# DVI connection Doesn't Work



## Candres1 (Aug 20, 2007)

I have a GeForce 8800GTS video card that when I hook the card up using the DVI port on the card to the DVI port on my Viewsonic 22" monitor, I get no signal. But when I hook the card up to the VGA port on my monitor (using a DVI to VGA adapter on the video card) I get a signal. I have tried this with my 19" Samsung as well and get the same result...no signal through the DVI, but signal through the VGA. Any thoughts?


----------



## Sierratango (Sep 9, 2007)

I have the same problem. The dvi port on the monitor receives input throughout the POST, bios and startup screens. Even the first Windows screen (with the copyright microsoft and the horizontal bar) but as soon as the login screen appears, the dvi input ceases. At that point the only way I can get an image is to connect up through the vga adapter.

I previously had the dvi working flawlessly, but recently made the following changes:

- Installed a game (Civ IV: Beyond the Sword) which appeared to alter some Direct X files;
- Installed an analogue tv tuner card (pci - Phillips 7134 chipset) which was never recognised by Vista;
- Removed and uninstalled tv tuner card mentioned above.
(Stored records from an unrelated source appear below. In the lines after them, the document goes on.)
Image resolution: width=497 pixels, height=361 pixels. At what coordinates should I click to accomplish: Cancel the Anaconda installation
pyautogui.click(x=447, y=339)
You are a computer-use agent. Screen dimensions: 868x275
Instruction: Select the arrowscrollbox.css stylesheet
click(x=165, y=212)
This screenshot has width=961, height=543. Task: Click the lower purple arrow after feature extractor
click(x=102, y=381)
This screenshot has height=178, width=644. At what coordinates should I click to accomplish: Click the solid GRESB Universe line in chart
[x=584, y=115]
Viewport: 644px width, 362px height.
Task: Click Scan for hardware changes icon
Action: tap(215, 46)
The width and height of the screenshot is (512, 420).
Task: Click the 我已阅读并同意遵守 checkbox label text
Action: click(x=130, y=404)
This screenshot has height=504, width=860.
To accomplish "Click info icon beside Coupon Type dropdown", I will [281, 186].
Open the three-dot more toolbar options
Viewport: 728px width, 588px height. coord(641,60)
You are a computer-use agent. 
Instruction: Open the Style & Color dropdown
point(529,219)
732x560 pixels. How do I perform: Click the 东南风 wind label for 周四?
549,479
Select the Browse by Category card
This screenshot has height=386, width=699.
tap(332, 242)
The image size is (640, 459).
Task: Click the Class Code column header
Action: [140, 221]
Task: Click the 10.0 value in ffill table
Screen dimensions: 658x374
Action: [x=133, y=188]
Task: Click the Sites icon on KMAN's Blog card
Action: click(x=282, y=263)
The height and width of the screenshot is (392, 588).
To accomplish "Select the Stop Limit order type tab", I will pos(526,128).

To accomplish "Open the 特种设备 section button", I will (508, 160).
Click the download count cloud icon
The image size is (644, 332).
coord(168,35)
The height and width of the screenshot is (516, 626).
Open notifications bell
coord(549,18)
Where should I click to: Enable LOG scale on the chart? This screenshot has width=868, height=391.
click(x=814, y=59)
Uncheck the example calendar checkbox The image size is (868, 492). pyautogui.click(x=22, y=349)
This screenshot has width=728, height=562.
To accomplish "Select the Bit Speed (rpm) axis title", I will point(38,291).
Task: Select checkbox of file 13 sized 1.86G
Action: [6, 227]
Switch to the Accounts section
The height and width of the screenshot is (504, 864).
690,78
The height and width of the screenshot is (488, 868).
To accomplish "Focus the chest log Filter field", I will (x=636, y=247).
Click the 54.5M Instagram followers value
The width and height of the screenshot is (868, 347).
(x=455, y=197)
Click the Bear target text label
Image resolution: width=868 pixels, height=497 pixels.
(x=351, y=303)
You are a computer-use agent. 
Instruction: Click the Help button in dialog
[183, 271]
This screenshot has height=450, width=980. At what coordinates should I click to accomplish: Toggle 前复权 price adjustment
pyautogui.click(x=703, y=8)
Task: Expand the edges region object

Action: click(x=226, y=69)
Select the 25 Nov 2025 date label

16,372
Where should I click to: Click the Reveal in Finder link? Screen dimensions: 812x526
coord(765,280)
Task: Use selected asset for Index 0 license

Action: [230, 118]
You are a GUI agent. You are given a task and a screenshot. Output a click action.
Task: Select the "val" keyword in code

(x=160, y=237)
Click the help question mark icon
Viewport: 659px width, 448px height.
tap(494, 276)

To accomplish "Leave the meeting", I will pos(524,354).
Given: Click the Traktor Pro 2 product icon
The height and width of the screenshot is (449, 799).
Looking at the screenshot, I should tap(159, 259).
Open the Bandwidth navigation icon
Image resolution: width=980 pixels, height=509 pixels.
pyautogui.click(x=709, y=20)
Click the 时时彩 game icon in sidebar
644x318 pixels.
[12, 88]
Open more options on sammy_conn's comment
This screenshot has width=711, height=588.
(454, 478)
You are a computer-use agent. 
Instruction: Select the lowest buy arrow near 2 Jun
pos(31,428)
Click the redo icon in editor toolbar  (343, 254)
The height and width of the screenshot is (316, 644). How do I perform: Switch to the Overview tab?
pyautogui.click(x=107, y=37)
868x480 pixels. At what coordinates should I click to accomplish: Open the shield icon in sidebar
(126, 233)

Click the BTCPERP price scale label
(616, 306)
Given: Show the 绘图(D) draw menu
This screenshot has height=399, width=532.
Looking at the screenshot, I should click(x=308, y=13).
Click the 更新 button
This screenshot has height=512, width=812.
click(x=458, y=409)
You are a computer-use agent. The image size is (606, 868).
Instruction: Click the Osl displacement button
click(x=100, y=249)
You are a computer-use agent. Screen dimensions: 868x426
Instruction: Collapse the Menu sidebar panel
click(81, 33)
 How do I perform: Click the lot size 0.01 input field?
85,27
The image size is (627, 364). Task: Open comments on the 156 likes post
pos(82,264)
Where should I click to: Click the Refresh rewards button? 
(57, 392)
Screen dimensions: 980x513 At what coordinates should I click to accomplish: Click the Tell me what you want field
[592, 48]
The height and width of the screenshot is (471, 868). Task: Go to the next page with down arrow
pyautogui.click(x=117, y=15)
I have since tried rolling windows back to several restore points (before any of the above changes were made) but this has had no effect. Also, (before I realised that a signal was coming through vga adapter) I tried using the Vista repair utility on the install CD, but unsurprisingly, it didn't think there was anything wrong.

As I can't find any Vista drivers for my monitor (Acer AL2216W) and because it really sounds more like video card problem to me, I even tried downloading and installing the latest (beta) forceware driver package from nVidia which didn't help at all.

I have no idea what else I can try. I would be grateful for any assistance.


----------



## Sierratango (Sep 9, 2007)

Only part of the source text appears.